The gray dawn light through the blinds cuts Adrian’s sleeping form into strips of shadow and pale skin. Irina is already awake, her choice from the dark hours now a quiet engine in her blood. She doesn’t move from where he holds her, his arm a heavy weight across her ribs. She studies the topography of his shoulder instead.
Her fingers find the first one without looking. A thin, precise line just below his collarbone, old and silvery. Surgical. Her thumb traces its length. He doesn’t stir, but his breathing changes—a slight catch, then an even deeper rhythm. A controlled pretense of sleep.
She shifts minutely, her nose almost touching his skin. He smells of sleep and sex and the faint, clean scent of his soap. Her exploration is methodical. A rough patch on his ribs, like gravel under skin. A pucker near his spine. Each is a landmark. She doesn’t ask. He doesn’t explain.
Her hand slides down his arm, over the dense muscle of his bicep. Her fingertips skate across his inner elbow, finding a cluster of small, faded dots. Old track marks. Not from drugs—too neat, too spaced. Something else. Torture. Interrogation. She lets her fingers rest there, feeling the slow, powerful pulse beneath.
His hand, resting on her side, flexes. A slight contraction of the scarred knuckles.
“Cataloguing?” His voice is a sleep-roughened rasp directly above her head. He hasn’t opened his eyes.
“Yes.”
“Find anything of value?”
“Not yet.”
A lie. The value is in his stillness. The absolute, surrendered quiet of his body as she touches what he usually hides beneath tailored wool and cold calculation. This is a different kind of ledger. Her fingers turn the pages of his skin.
She pushes back against him just enough to roll onto her other side, facing him. His arm tightens for a second, then relaxes, letting her move. Now she can see his chest. The morning light catches the fine dark hair, the severe lines of his pectorals, the long, vicious scar that snakes from his sternum down across the hard plane of his abdomen. It’s old but poorly healed, a ropy, knotted thing.
Her gaze is a physical weight. He opens his eyes. Pale gray, unguarded in the dim light, watching her watch him.

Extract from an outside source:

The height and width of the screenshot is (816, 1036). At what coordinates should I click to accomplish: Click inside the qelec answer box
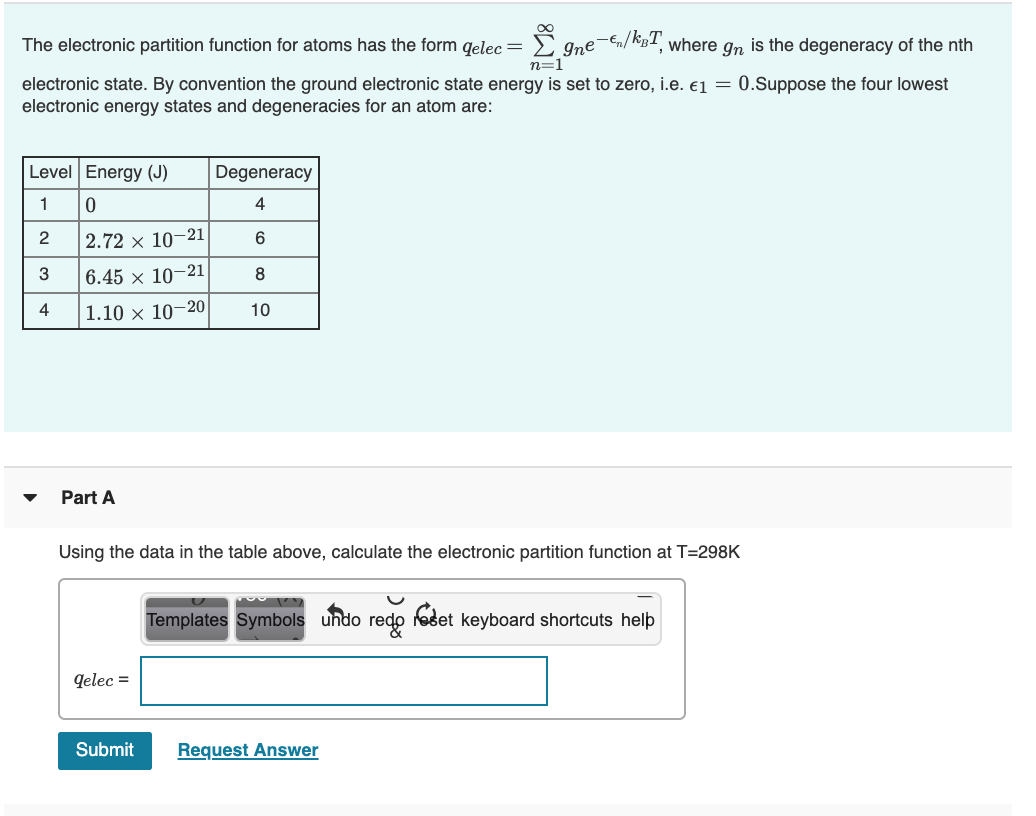pyautogui.click(x=345, y=681)
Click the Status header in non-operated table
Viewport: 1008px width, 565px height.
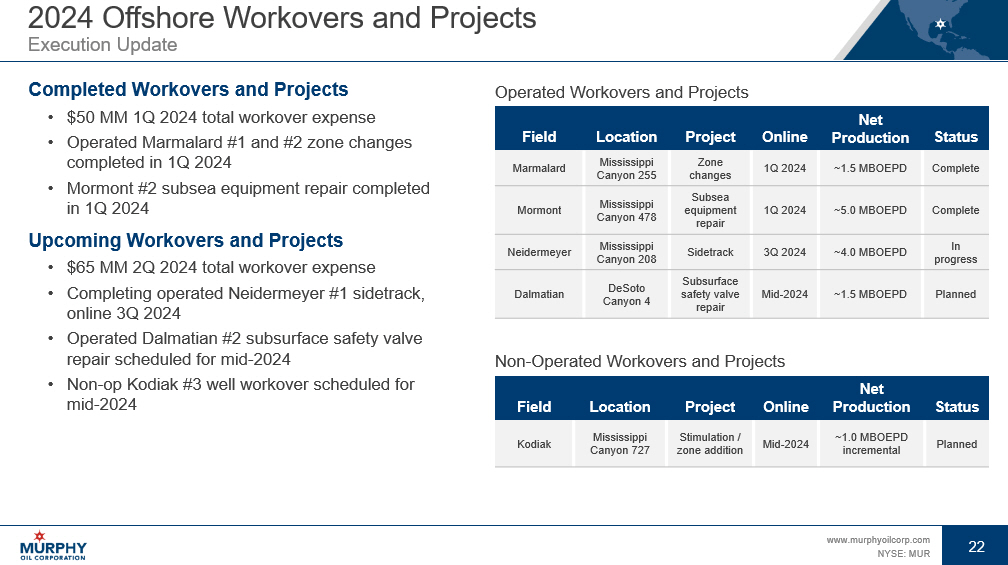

She reaches out. Doesn’t hesitate. The pad of her index finger touches the top of that long scar, just below his breastbone. His skin is warm. She feels the jump of a muscle beneath. She follows the path down, over the ridges of his stomach. Her touch is light, investigative. She stops just above the line of the sheet pooled at his hips.
“That one has a story,” he says. His voice is flat.
“They all do.”
“That one has a price.”
“I’m not paying it.” Her finger doesn’t move. “I’m just reading the menu.”
A faint, almost imperceptible tic works in his jaw. He says nothing. His stillness is complete again, but it’s a different quality now—not surrender, but a man holding himself under a blade.
Her hand moves away from the scar, spreads flat over the center of his chest. She can feel his heartbeat, a slow, heavy drum. Her palm slides lower, over the taut skin of his stomach. The sheet tented at his hips is not from sleep. She knows the shape of him there, the hard, insistent weight of his arousal even now, in this quiet dawn interrogation.
She doesn’t touch it. She lets her hand rest low on his belly, her pinky finger just brushing the sheet. The heat of him bleeds through the linen.
“Your curiosity is a dangerous currency, Irina.”
“So is your patience.”
She leans in then, and presses her lips to the knot of scar tissue on his shoulder—the one she found in the dark. A kiss, but not soft. It’s a seal. A signature.
He shudders. A full-body tremor he doesn’t suppress. His hand comes up, fingers spearing into her honey-blonde hair, not to pull her away, but to hold her there. His grip is tight, almost painful.
She stays, her mouth against his damaged skin, until the tremble in him stills. Until his breathing evens out again, though his heart still hammers under her other hand. Only then does she pull back, meeting his eyes.
He’s looking at her like he’s never seen her before. Like she’s the scar, and he’s the one learning the story. His thumb strokes her temple, a rough, unsure caress.
Outside, the city begins to wake. A distant siren. The rumble of a truck. The ordinary world.
In here, there is only the map of him, and her quiet, relentless navigation. She hasn’t surrendered. She’s taking inventory. And he, for the first time in his life, is letting someone else hold the pen.